A single POV or first person can be limiting, so character depth and development become critical. Your main character has to be compelling enough to take the reader through the entire story.
Third person multiple is the most popular POV because it offers the most variety. The reader learns what drives each of several characters, and the change helps keep the pace. Shifting POV broadens the scope of the story and gives it momentum.
It’s important to remember when you’re using multiple character POV’s, limit the number of characters in your story. Too many characters with separate POV’s can end up confusing the reader. Stick to one POV per scene and though there’s no rule about how long a particular scene should be for any character, do not switch back and forth too quickly. Head hopping is disorienting and can frustrate your readers.
Make sure your scene changes are distinct and that the story picks up where the last scene left off. If you do change POV within a scene, make sure the change is clear. You don’t want to lose the reader because they are trying to figure out when and where the characters are in relation to each other.
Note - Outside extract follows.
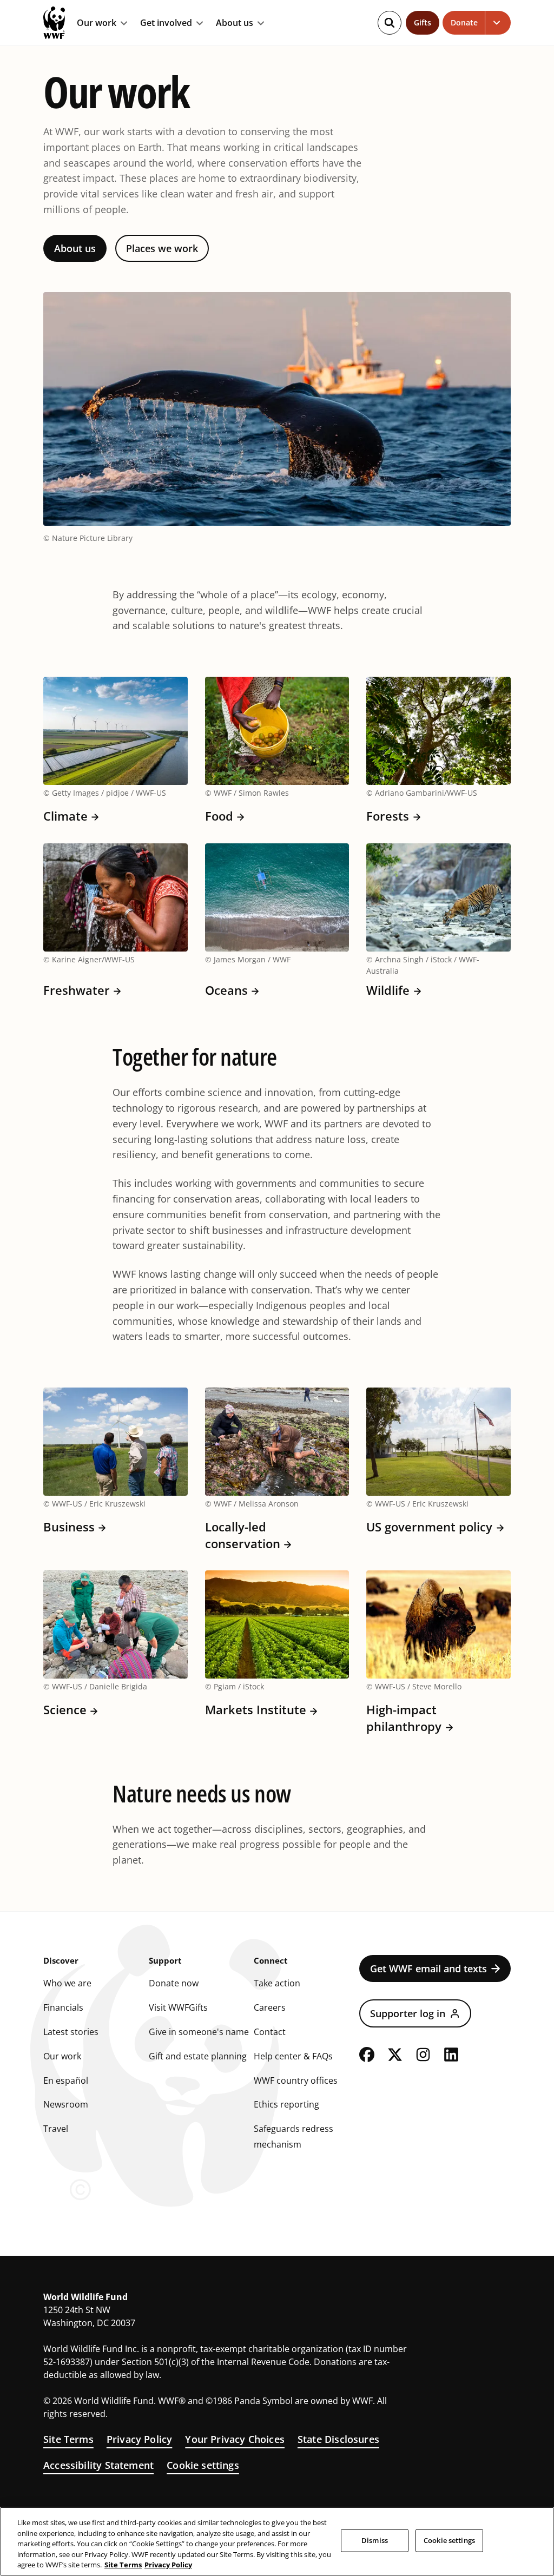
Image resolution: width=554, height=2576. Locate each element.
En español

Keep your story focused and active. Adopting the view of more than one character does not eliminate the need to maintain pace. Give each character his own weight and each scene its own forward momentum.
Make sure each one of your characters is different enough so that the reader doesn’t confuse them. Technically this falls more under character building than POV, but it’s an important point to consider. Make sure your characters all have original, and distinct, traits.